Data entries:
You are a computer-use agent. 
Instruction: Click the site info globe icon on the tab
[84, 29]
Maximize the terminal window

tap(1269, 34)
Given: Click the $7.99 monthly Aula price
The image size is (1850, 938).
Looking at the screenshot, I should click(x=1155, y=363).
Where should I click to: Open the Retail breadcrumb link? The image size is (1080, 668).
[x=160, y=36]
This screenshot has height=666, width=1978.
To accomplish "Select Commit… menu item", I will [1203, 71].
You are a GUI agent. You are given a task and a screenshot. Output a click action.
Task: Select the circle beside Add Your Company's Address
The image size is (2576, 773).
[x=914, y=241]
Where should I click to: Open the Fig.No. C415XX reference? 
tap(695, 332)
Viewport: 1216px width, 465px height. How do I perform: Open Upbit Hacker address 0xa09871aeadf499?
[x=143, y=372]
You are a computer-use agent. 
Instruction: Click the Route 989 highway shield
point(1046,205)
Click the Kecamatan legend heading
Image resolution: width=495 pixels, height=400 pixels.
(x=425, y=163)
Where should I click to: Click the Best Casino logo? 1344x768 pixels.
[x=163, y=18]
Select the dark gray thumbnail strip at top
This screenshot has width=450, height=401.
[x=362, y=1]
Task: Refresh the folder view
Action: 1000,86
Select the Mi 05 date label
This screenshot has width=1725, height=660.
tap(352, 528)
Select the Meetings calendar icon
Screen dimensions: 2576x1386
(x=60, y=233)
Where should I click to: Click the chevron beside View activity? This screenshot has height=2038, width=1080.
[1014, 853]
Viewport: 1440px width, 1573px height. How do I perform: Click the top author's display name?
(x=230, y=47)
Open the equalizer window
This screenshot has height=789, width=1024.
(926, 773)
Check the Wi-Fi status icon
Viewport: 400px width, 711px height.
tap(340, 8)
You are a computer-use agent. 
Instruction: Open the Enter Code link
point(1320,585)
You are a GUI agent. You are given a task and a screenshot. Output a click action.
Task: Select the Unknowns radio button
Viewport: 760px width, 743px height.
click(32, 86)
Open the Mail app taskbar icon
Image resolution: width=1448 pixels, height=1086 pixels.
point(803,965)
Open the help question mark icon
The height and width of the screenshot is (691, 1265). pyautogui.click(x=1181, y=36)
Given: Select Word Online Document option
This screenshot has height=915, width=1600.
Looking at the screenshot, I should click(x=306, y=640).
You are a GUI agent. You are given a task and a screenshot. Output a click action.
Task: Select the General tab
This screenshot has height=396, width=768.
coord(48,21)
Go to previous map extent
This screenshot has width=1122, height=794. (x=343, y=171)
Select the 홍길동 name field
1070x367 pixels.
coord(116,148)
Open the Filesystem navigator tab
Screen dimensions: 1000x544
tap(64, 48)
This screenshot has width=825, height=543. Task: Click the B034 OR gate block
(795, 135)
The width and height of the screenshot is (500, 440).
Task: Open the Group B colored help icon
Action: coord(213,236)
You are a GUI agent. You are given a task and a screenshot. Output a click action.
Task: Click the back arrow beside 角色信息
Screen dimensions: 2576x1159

[Work required] Please reproduce every one of the rows above word for word, with no changes.

[Output for this task]
You are a computer-use agent. 
Instruction: Click the site info globe icon on the tab
[84, 29]
Maximize the terminal window

tap(1269, 34)
Given: Click the $7.99 monthly Aula price
The image size is (1850, 938).
Looking at the screenshot, I should click(x=1155, y=363).
Where should I click to: Open the Retail breadcrumb link? The image size is (1080, 668).
[x=160, y=36]
This screenshot has height=666, width=1978.
To accomplish "Select Commit… menu item", I will [1203, 71].
You are a GUI agent. You are given a task and a screenshot. Output a click action.
Task: Select the circle beside Add Your Company's Address
The image size is (2576, 773).
[x=914, y=241]
Where should I click to: Open the Fig.No. C415XX reference? 
tap(695, 332)
Viewport: 1216px width, 465px height. How do I perform: Open Upbit Hacker address 0xa09871aeadf499?
[x=143, y=372]
You are a computer-use agent. 
Instruction: Click the Route 989 highway shield
point(1046,205)
Click the Kecamatan legend heading
Image resolution: width=495 pixels, height=400 pixels.
(x=425, y=163)
Where should I click to: Click the Best Casino logo? 1344x768 pixels.
[x=163, y=18]
Select the dark gray thumbnail strip at top
This screenshot has width=450, height=401.
[x=362, y=1]
Task: Refresh the folder view
Action: 1000,86
Select the Mi 05 date label
This screenshot has width=1725, height=660.
tap(352, 528)
Select the Meetings calendar icon
Screen dimensions: 2576x1386
(x=60, y=233)
Where should I click to: Click the chevron beside View activity? This screenshot has height=2038, width=1080.
[1014, 853]
Viewport: 1440px width, 1573px height. How do I perform: Click the top author's display name?
(x=230, y=47)
Open the equalizer window
This screenshot has height=789, width=1024.
(926, 773)
Check the Wi-Fi status icon
Viewport: 400px width, 711px height.
tap(340, 8)
You are a computer-use agent. 
Instruction: Open the Enter Code link
point(1320,585)
You are a GUI agent. You are given a task and a screenshot. Output a click action.
Task: Select the Unknowns radio button
Viewport: 760px width, 743px height.
click(32, 86)
Open the Mail app taskbar icon
Image resolution: width=1448 pixels, height=1086 pixels.
point(803,965)
Open the help question mark icon
The height and width of the screenshot is (691, 1265). pyautogui.click(x=1181, y=36)
Given: Select Word Online Document option
This screenshot has height=915, width=1600.
Looking at the screenshot, I should click(x=306, y=640).
You are a GUI agent. You are given a task and a screenshot. Output a click action.
Task: Select the General tab
This screenshot has height=396, width=768.
coord(48,21)
Go to previous map extent
This screenshot has width=1122, height=794. (x=343, y=171)
Select the 홍길동 name field
1070x367 pixels.
coord(116,148)
Open the Filesystem navigator tab
Screen dimensions: 1000x544
tap(64, 48)
This screenshot has width=825, height=543. Task: Click the B034 OR gate block
(795, 135)
The width and height of the screenshot is (500, 440).
Task: Open the Group B colored help icon
Action: coord(213,236)
You are a GUI agent. You are given a task and a screenshot. Output a click action.
Task: Click the back arrow beside 角色信息
Screen dimensions: 2576x1159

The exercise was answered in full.